1 min readTolerance For Languish

by Guy Gage | November 5, 2017 | Business

In some of my coaching engagements, I use a particular assessment that identifies, among other traits, a person’s natural proclivity to accept things being uncompleted. Some people don’t mind having a list of incompletes on their to-do list; others have more intensity to knock them out.

This is different from procrastination, which is the inability to actually begin a project. “Well, I was just beginning to think about considering a plan to organize myself to get ready to determine the first step, and then something else came along and threw me totally off track.” That’s procrastination.

Tolerance for things remaining unfinished shows itself after you’ve begun something. Once started, the edge throttles down. You feel relieved that it’s in motion and assume it will follow a normal course of progression until you reach completion—kinda like drifting down the lazy river on an innertube. That approach leaves too many things languishing.

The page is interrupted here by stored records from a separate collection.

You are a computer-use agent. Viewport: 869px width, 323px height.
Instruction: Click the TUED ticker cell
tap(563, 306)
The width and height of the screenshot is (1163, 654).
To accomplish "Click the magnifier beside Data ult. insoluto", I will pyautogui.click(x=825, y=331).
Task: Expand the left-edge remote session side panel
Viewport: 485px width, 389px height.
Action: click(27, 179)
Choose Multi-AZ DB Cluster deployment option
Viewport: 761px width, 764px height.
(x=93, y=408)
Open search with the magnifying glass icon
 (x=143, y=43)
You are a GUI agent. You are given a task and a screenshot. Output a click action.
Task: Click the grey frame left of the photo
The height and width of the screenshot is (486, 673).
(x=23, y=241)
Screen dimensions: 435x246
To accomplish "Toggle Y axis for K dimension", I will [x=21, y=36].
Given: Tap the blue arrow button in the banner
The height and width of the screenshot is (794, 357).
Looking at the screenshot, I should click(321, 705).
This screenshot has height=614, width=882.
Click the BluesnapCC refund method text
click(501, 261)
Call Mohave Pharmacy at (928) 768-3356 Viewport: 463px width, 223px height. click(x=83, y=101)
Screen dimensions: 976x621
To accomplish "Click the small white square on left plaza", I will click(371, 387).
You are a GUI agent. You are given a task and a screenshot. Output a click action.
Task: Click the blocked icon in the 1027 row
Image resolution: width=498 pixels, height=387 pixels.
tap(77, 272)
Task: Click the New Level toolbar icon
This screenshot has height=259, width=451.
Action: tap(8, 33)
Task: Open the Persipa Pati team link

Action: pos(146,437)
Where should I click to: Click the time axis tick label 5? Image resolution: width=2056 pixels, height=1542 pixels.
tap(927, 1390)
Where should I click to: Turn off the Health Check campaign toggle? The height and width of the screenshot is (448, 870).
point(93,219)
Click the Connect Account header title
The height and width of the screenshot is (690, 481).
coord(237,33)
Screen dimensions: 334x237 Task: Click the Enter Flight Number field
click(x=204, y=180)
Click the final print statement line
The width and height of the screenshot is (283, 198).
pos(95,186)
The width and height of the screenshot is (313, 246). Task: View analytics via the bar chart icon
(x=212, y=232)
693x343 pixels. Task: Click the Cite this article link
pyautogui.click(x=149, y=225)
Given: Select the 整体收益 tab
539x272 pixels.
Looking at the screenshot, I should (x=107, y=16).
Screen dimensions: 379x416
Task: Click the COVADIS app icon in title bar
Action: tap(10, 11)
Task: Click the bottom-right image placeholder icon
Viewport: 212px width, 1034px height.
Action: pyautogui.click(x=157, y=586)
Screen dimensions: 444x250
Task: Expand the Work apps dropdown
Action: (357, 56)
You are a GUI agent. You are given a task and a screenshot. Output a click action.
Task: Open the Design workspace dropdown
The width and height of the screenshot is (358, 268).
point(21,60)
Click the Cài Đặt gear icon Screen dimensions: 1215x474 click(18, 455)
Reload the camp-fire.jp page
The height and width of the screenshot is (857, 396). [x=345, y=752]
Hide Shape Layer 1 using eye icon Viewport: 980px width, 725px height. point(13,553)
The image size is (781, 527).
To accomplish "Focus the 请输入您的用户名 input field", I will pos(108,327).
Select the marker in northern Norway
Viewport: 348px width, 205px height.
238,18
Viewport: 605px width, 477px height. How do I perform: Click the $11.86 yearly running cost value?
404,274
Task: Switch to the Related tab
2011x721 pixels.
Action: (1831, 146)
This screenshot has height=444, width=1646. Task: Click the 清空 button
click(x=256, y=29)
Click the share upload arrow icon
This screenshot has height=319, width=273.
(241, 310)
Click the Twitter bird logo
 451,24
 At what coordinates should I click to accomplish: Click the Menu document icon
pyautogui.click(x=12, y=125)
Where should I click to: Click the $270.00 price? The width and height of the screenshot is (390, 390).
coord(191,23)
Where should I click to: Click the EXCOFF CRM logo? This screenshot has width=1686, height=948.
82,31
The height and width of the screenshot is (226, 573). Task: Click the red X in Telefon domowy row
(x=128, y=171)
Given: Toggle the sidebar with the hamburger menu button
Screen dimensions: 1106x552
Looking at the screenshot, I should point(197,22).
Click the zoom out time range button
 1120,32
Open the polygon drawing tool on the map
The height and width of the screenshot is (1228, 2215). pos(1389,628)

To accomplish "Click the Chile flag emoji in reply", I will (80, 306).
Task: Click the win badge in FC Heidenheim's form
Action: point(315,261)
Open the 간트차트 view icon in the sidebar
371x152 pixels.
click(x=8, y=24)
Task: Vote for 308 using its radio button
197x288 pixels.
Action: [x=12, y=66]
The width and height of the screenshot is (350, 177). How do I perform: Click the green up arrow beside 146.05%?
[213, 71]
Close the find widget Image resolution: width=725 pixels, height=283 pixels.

Instead of using an assessment, you can simply look at your to-do list and put an “L” (for Languish) beside every item that is stuck or moving incrementally. If you have a number of them marked L and you can sleep at night, you probably have the affliction. But you can interrupt it with a couple of practices.

• First, always have a deadline, preferably set by someone else and not too far out. If that’s not an option, set one for yourself and keep it.
• Second, make an execution plan. Determine your first step and break it down into chucks.
• Third, put your first step on your calendar—an appointment with yourself. If something else comes up, try to avoid changing your plan. If you have to, move it somewhere else on your calendar. Rule: you can only move it once.

When you develop an intolerance for languish, you will feel better, be more productive, and set yourself apart from those around you who are languishing. That’s more like you want to be, right?